Universities Urged to Rethink AI Literacy Beyond Training Programs
Universities Urged to Rethink AI Literacy Beyond Training Programs
A new analysis by Pavana Kiranmai Chepuri of Woxsen University argues that traditional AI training programs alone are not enough to build truly AI-literate universities, warning that institutions risk falling behind if they fail to redesign systems, policies, and workflows around artificial intelligence.
In the feature article published on May 18, Chepuri said many universities have responded to generative AI through workshops, certifications, and faculty seminars, but these measures often fail to create lasting institutional transformation.
“The strategic question is not ‘how do we train more people?’ but ‘how do we redesign the institution, so AI literacy becomes a natural property of how it operates?’” Chepuri explained.

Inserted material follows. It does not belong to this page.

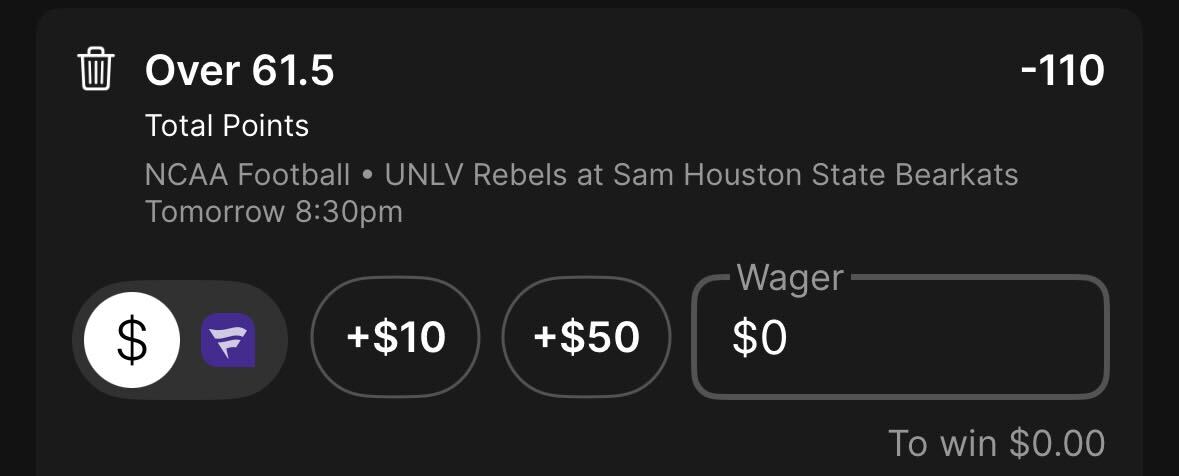The height and width of the screenshot is (476, 1179).
Task: Switch to the purple bonus bet icon
Action: point(228,340)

The article highlights how AI literacy remains unevenly distributed across universities, with departments that adopt AI early gaining advantages in research, teaching, and innovation while others struggle to keep pace.

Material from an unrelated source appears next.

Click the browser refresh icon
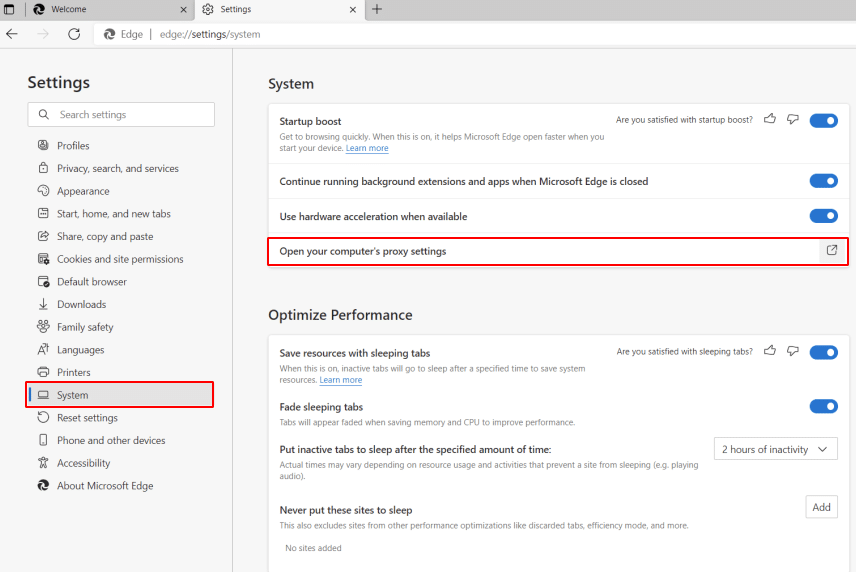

Chepuri outlined five key strategies universities should adopt to build long-term AI capability across campuses.
The first recommendation is embedding AI literacy directly into institutional infrastructure rather than relying solely on optional training programs. Examples include adding AI-related prompts into curriculum design templates, research proposals, and administrative workflows.
The second strategy calls for distributing AI expertise across departments instead of centralizing it in a single office or team. Universities are encouraged to appoint departmental AI champions who can adapt institutional goals to the needs of specific disciplines.
Another key recommendation involves redesigning incentives by recognizing AI-enhanced teaching and research in promotion systems, awards, and workload models.
The article also emphasized the importance of integrating AI learning into daily work routines. Staff who regularly interact with AI-generated insights, meeting summaries, or advising tools can gradually build practical AI evaluation skills without formal seminars.
Finally, universities are encouraged to acknowledge and formalize existing “shadow AI” use across campuses, where faculty and staff are already experimenting with AI tools informally for research, administration, and content creation.
Chepuri noted that resistance to AI adoption remains a challenge, particularly in disciplines with strict professional or ethical standards. However, the article argues that lightweight governance frameworks and responsible experimentation are more effective than delaying adoption until comprehensive policies are finalized.
The piece also warned that requiring extensive certification before staff can engage with AI may unintentionally slow adoption and discourage experimentation.
According to Chepuri, universities that successfully integrate AI into governance, incentives, and everyday operations will be better positioned for the future as AI literacy becomes a defining measure of institutional strength.
“The goal is not a university full of people who have learned about AI,” Chepuri concluded. “It is a university that has learned to think with it.”